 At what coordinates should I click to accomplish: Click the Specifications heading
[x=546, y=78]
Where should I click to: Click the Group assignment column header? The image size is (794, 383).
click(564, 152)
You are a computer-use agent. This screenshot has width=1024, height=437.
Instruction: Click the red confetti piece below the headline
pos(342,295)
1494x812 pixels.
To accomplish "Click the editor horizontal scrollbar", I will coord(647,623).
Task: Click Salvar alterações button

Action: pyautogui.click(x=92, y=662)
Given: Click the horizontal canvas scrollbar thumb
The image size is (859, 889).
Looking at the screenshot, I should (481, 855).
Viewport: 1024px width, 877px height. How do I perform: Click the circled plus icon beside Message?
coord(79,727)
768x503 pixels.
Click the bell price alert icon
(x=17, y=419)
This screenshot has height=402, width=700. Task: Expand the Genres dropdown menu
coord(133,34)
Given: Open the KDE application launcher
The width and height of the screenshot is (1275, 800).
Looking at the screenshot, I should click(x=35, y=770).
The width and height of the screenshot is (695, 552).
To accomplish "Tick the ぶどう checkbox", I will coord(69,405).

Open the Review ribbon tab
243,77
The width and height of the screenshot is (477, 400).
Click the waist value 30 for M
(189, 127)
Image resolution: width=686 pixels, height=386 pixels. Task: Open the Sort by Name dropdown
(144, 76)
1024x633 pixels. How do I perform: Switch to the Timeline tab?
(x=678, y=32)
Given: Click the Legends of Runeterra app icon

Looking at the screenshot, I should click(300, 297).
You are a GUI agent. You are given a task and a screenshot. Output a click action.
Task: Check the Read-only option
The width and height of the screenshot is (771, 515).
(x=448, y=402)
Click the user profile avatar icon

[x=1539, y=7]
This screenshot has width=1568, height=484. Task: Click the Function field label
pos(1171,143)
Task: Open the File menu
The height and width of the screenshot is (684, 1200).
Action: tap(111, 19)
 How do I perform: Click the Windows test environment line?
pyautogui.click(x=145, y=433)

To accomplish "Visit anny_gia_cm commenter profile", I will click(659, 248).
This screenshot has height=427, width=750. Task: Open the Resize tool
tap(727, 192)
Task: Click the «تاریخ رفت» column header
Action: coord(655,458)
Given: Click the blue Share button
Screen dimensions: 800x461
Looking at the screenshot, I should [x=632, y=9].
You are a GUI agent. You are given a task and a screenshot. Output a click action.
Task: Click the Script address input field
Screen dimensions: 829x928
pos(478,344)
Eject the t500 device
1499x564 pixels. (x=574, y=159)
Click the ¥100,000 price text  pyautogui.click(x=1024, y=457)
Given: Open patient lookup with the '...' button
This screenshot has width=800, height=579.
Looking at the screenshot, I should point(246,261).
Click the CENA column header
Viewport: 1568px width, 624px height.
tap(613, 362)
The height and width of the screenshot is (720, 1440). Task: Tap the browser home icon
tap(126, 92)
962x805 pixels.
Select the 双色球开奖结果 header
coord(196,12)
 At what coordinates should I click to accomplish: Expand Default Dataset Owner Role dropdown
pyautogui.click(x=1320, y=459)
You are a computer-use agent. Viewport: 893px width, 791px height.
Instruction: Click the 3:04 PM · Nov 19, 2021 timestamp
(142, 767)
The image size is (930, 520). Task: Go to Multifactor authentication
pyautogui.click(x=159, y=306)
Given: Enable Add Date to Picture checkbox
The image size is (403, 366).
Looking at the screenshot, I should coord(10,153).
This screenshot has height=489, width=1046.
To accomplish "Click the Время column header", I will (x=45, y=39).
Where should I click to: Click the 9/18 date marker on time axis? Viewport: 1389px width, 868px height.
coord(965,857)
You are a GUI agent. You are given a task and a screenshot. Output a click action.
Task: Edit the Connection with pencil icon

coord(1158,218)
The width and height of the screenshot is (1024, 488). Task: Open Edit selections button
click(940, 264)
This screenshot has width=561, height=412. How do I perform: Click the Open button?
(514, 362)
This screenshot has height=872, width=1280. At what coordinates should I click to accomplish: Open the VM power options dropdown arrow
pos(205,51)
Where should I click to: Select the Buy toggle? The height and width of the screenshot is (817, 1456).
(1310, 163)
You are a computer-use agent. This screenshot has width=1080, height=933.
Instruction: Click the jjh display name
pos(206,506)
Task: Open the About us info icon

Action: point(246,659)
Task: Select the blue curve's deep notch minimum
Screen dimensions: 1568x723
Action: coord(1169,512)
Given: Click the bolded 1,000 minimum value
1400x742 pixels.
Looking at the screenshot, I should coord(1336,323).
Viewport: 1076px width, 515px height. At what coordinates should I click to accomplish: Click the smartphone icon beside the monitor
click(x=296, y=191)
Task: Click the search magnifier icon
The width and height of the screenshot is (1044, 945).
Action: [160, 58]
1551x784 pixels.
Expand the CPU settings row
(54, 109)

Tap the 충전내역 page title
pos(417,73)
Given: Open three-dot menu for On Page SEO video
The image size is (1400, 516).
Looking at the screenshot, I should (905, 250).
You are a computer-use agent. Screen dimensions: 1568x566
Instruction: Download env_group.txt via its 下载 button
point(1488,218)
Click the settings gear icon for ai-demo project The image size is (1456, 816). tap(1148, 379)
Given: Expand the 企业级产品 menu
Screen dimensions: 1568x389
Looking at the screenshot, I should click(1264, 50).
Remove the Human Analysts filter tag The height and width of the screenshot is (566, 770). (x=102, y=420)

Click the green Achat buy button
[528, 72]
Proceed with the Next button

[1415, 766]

● ● ● ● ● ● ●

▸ What is required: For every line of the material above that contains the word "checkbox", show the line.

▸ Answer to this problem:
To accomplish "Tick the ぶどう checkbox", I will coord(69,405).
Given: Enable Add Date to Picture checkbox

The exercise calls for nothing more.